### GIVEN RECORDS

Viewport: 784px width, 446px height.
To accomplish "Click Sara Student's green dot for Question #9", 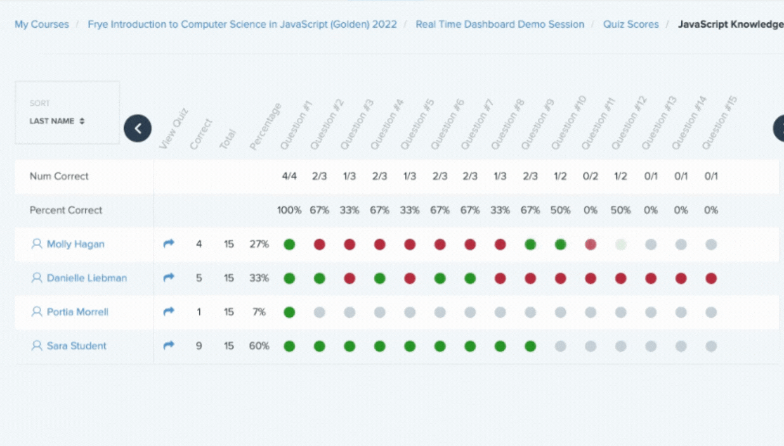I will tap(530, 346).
* * *
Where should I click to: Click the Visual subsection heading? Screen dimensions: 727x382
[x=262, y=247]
--
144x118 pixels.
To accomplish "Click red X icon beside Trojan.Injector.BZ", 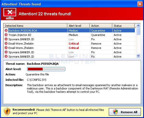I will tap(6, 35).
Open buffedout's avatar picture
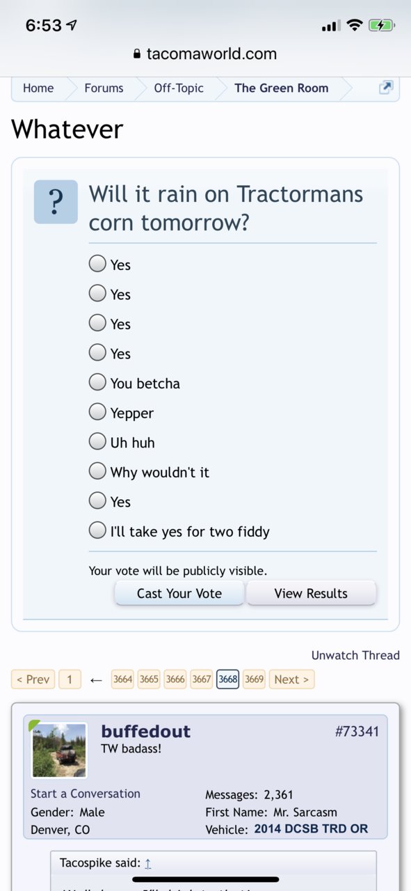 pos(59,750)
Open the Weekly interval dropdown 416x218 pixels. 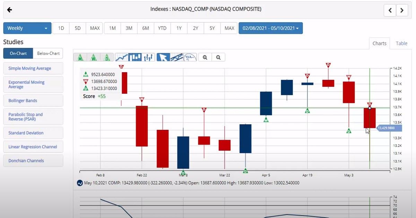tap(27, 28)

### INSTRUCTIONS FOR THE TASK
Rewrite the part that opens with the line containing "Where should I" and closes with the line containing "[x=262, y=247]", changing "Visual" to "Audio" and leaving everything else as it is.

### FINISHED ANSWER
Where should I click to: Click the Audio subsection heading? Screen dimensions: 727x382
[x=262, y=247]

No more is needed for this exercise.